Stranger in the City is a 1961 British short documentary film directed and written by Robert Hartford-Davis. The film has a music score but no dialogue. It is notable for its contemporary views of London including the Soho music venue The 2i's Coffee Bar.

== Plot ==
The film depicts selected unrelated events as a London day progresses. In early morning three tramps awake and eat breakfast; a wealthy businessman phones from his Rolls Royce as his chauffeur drives through the city; a chef prepares breakfast; an acting class is underway; a fire-eating street entertainer amuses the crowd; striptease at The Keyhole Club; a life-drawing class in a cafe; a visit to the 2i's Coffee Bar; police radio cars are on the streets; the tramps retire.

== Cast ==

- Sydney Bromley as first tramp (uncredited)
- Jimmy Charters as second tramp (uncredited)
- Arthur Howell as police patrol car driver (uncredited)
- Robert Vossler as police patrol car driver (uncredited)

== Critical reception ==
The Monthly Film Bulletin wrote: "A day in London is depicted in a mixture of (badly) acted and unposed scenes.
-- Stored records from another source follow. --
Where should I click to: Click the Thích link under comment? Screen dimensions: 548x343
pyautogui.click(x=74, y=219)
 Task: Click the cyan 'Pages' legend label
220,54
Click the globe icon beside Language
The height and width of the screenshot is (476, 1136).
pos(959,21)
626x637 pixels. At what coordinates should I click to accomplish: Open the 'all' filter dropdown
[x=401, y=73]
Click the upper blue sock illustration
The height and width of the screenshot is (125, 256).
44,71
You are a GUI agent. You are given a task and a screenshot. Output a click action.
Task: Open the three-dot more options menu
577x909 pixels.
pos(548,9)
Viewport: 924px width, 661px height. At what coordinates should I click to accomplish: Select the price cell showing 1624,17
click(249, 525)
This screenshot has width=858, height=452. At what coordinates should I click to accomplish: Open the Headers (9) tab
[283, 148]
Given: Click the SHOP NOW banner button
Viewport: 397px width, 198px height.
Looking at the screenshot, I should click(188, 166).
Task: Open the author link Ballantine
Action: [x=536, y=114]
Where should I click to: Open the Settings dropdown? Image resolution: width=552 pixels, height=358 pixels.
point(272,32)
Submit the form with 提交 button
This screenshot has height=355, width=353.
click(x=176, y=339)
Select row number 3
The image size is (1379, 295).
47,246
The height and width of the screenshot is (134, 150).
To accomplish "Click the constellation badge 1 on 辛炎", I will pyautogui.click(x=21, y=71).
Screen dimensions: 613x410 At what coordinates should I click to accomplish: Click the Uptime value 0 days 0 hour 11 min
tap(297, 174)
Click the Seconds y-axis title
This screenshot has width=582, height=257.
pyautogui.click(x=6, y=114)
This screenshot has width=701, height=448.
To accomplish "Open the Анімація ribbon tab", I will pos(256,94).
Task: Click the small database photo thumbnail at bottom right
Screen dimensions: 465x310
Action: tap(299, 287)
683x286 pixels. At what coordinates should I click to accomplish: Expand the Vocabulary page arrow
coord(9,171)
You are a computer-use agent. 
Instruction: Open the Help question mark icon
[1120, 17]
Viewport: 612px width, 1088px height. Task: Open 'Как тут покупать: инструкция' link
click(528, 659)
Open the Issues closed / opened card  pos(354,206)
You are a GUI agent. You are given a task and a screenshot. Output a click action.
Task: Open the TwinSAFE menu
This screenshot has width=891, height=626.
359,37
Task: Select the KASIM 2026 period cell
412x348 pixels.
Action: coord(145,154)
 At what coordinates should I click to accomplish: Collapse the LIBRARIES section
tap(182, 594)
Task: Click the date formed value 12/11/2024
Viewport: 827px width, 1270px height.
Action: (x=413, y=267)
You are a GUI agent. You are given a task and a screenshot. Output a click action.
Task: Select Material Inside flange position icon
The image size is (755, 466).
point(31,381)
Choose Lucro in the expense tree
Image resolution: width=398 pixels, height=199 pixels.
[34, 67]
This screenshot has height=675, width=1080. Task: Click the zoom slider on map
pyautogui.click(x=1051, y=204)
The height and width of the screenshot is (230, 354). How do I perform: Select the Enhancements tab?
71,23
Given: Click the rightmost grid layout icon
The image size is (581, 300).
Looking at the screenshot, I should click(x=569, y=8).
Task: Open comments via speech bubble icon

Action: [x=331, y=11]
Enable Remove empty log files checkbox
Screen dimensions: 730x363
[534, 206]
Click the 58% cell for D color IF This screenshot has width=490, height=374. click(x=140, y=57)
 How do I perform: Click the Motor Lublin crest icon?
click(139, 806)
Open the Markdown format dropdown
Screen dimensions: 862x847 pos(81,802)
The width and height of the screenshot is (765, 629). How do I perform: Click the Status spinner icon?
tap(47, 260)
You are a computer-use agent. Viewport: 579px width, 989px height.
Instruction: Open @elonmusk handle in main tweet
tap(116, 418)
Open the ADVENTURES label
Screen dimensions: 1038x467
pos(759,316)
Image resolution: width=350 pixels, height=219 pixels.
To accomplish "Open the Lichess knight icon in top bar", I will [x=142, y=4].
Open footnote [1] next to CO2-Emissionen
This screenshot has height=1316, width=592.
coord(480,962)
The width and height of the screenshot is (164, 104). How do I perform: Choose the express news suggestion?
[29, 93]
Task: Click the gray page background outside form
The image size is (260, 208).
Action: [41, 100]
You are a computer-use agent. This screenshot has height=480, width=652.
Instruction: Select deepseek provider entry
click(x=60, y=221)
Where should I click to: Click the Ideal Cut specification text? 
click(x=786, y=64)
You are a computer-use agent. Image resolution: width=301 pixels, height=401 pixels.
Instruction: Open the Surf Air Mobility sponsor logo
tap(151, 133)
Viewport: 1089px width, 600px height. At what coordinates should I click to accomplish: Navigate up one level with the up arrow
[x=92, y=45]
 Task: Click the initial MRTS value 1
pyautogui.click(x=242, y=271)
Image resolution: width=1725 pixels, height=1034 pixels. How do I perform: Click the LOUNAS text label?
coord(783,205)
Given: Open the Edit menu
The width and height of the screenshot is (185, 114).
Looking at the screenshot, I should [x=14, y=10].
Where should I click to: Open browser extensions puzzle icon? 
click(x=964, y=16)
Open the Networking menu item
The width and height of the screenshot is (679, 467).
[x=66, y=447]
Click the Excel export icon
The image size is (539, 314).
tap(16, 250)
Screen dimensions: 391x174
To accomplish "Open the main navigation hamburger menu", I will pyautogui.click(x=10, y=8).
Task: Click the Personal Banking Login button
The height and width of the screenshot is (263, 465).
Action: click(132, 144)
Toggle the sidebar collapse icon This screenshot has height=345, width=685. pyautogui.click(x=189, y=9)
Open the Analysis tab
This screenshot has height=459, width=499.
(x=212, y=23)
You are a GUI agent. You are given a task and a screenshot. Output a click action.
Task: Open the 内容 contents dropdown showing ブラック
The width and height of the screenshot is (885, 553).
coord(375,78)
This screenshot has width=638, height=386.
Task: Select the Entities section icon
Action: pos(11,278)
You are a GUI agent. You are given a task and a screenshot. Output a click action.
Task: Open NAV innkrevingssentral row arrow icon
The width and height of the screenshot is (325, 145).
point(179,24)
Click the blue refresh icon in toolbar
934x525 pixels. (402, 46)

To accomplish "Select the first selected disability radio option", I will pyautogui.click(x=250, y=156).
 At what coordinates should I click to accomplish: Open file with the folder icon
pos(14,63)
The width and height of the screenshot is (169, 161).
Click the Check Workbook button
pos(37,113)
Though the everyday life of the capital's millions is scarcely touched upon, the ground covered is familiar to filmgoers, perhaps most of all the supposedly "off-beat" material – pick-up girls, a strip-club. Only a practice class at an acting school and a study in tramps' table manners are even momentarily striking."

Kine Weekly wrote: "An unusual look at aspects of London life during one day. The film is without commentary, with music creating the necessary 'atmosphere' for various situations; some pathetic, some amusing and some suggestive. Fair."